Nodeless superconductivity in the topological nodal-line semimetal CaSb2

TL;DR

This study reveals that CaSb2, a topological nodal-line semimetal, exhibits nodeless, two-gap s-wave superconductivity below 1.6 K, highlighting its potential for exploring topological superconducting states.

Contribution

First direct evidence of nodeless, two-gap s-wave superconductivity in CaSb2, a topological nodal-line semimetal, using magnetic penetration depth and specific heat measurements.

Findings

CaSb2 exhibits exponential behavior in penetration depth, indicating nodeless gaps.

Superfluid density and specific heat fit a two-gap s-wave model.
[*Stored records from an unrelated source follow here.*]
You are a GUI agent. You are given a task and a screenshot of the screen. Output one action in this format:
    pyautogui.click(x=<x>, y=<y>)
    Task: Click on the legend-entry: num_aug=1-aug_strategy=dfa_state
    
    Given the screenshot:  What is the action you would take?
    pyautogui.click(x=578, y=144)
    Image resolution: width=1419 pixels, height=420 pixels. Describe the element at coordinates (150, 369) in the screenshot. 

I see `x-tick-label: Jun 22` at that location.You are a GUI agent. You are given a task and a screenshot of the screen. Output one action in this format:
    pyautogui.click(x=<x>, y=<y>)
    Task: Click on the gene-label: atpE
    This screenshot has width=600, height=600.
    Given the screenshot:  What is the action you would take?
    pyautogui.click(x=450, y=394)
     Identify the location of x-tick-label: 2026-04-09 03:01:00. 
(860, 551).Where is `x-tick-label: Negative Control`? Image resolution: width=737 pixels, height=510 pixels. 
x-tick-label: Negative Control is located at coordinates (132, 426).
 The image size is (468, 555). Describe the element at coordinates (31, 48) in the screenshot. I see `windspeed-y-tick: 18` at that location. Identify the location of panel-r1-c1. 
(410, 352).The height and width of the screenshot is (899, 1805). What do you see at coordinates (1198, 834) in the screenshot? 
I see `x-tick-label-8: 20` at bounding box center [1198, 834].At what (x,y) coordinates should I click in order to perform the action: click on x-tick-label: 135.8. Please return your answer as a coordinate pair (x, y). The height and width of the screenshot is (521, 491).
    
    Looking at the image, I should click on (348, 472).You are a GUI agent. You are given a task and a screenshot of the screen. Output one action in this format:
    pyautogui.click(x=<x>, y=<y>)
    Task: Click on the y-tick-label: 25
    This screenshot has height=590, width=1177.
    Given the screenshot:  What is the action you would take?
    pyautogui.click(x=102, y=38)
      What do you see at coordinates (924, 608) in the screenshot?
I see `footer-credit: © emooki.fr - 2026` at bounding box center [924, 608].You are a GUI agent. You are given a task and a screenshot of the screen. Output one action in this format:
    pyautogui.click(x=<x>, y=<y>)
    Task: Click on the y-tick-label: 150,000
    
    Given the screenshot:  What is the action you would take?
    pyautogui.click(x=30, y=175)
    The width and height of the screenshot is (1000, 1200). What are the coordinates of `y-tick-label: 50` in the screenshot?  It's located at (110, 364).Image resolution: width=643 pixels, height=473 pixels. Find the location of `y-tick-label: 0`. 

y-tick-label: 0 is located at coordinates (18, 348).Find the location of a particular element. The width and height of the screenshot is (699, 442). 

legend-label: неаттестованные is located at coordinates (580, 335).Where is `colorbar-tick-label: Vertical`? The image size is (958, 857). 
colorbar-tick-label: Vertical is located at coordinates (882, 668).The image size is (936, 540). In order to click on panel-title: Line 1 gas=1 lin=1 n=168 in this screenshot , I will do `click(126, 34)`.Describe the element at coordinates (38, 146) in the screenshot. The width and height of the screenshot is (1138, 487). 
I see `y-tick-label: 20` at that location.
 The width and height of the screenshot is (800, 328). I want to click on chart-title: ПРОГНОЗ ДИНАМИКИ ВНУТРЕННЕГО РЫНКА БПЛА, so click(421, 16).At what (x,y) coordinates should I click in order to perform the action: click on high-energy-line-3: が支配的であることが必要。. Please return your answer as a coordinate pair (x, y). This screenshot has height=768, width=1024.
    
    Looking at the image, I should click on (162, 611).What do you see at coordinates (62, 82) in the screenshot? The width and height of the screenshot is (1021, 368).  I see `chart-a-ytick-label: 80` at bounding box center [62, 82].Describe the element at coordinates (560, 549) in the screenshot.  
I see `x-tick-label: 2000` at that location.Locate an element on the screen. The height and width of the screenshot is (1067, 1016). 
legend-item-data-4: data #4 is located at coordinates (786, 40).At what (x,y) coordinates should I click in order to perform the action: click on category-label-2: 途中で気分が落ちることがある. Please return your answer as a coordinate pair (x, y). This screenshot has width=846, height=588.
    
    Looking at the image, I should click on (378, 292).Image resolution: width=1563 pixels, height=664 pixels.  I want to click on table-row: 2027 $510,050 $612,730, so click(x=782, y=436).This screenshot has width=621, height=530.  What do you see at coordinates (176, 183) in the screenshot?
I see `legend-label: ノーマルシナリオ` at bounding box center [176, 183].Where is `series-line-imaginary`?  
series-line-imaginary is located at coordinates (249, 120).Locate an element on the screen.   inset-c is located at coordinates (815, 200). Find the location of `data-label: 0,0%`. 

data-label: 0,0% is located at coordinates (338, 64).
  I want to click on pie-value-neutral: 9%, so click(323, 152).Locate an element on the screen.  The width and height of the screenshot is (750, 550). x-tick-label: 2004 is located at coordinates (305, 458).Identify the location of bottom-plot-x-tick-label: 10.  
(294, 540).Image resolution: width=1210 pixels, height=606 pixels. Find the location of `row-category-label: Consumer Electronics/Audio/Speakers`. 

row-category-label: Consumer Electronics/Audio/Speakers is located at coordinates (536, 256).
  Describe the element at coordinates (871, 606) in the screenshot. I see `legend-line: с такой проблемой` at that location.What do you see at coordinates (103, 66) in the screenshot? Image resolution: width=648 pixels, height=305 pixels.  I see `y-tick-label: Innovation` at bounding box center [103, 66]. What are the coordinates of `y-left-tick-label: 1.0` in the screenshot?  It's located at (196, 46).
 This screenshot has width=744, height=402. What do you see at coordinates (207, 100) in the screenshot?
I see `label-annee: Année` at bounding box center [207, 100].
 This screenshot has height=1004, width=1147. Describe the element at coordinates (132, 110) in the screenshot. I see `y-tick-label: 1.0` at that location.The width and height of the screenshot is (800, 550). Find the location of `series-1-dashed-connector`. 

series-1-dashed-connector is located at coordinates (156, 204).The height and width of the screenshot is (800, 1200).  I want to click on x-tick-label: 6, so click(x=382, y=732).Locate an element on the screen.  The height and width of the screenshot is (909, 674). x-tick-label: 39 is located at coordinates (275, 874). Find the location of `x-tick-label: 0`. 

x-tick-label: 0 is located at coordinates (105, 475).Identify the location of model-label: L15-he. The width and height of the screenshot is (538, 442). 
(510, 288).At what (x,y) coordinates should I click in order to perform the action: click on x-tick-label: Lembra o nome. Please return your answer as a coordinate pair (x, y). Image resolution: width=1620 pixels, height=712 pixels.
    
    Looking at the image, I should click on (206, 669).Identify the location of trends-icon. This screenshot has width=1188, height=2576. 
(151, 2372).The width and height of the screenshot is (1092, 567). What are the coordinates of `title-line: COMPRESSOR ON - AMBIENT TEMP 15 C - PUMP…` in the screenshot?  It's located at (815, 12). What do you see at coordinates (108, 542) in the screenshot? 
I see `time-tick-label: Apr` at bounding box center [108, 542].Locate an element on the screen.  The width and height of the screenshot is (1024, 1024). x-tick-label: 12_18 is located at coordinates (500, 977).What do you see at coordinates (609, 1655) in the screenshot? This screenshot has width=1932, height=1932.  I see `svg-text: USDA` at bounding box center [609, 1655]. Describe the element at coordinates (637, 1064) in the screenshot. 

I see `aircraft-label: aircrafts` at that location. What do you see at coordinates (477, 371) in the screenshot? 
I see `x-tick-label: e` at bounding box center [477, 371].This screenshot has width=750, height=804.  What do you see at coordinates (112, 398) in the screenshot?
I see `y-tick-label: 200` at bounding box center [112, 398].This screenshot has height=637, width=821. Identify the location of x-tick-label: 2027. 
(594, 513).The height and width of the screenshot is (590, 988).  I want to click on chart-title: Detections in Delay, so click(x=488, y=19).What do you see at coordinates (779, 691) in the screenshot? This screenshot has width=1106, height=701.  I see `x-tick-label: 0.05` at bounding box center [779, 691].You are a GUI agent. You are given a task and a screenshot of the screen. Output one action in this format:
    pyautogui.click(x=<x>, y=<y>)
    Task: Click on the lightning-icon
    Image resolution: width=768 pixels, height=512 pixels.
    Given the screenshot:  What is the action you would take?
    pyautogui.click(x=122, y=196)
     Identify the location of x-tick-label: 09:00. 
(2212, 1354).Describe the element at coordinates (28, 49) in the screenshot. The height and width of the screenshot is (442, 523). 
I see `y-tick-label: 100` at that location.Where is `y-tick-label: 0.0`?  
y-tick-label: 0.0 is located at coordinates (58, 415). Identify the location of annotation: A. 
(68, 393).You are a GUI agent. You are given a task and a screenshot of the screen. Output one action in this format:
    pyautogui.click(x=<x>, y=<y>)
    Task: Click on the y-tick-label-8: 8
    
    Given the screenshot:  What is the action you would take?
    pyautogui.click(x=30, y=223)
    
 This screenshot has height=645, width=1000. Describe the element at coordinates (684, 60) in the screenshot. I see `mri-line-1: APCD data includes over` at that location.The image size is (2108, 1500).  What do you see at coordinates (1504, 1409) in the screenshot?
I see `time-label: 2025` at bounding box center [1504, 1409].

Superconductivity is fully gapped with multiple Fermi surfaces.

Abstract

CaSb2 is a topological nodal-line semimetal that becomes superconducting below 1.6 K, providing an ideal platform to investigate the interplay between topologically nontrivial electronic bands and superconductivity. In this work, we investigated the superconducting order parameter of CaSb2 by measuring its magnetic penetration depth change {\Delta}{\lambda}(T) down to 0.07 K, using a tunneling diode oscillator (TDO) based technique. Well inside the superconducting state, {\Delta}{\lambda}(T) shows an exponential activated behavior, and provides direct evidence for a nodeless superconducting gap. By analyzing the temperature dependence of the superfluid density and the electronic specific heat, we find both can be consistently described by a two-gap s-wave model, in line with the presence of multiple Fermi surfaces associated with distinct Sb sites in this compound. These results demonstrate fully-gapped superconductivity in CaSb2 and constrain the allowed pairing symmetry.